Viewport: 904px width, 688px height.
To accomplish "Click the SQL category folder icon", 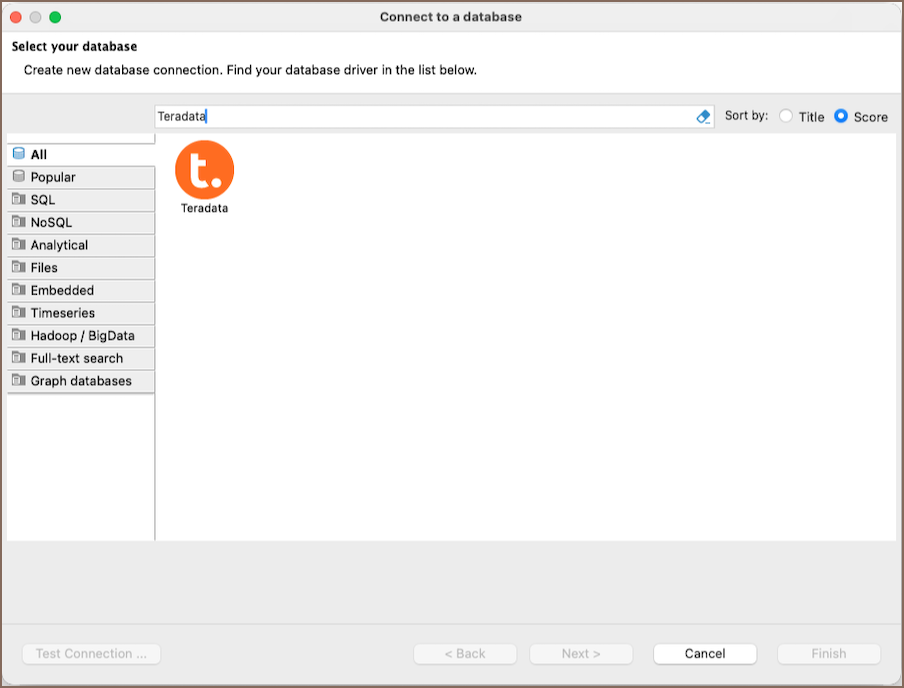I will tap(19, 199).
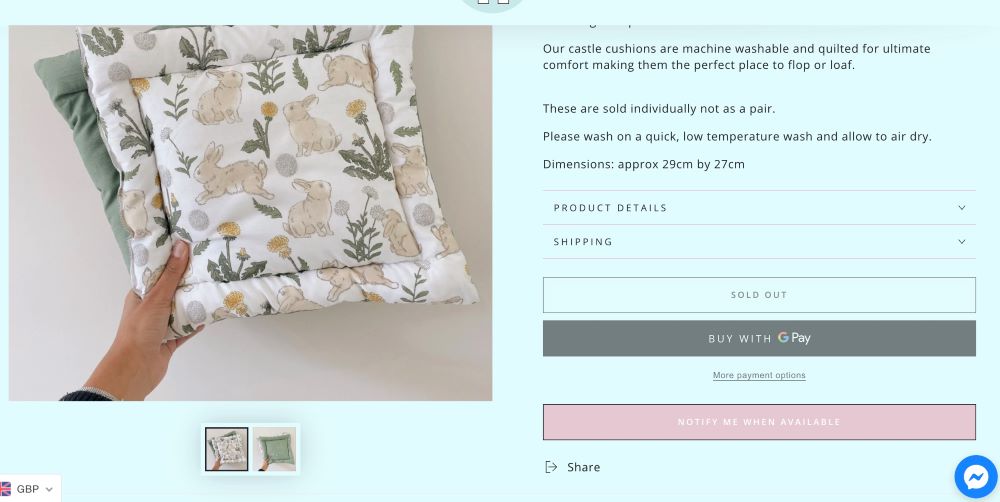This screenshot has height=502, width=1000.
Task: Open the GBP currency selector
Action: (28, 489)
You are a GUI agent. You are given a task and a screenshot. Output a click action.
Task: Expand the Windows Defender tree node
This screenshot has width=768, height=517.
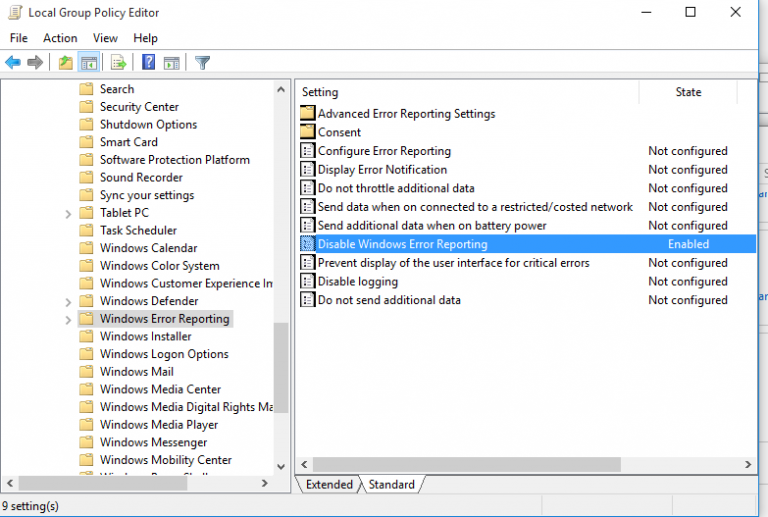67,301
-- -- --
Beginning at the line that contains "Task: Expand the Windows Defender tree node", copy each remaining line of the records exactly, through the final one. Omit the pictures.

• [Expected output]:
Task: Expand the Windows Defender tree node
This screenshot has width=768, height=517.
67,301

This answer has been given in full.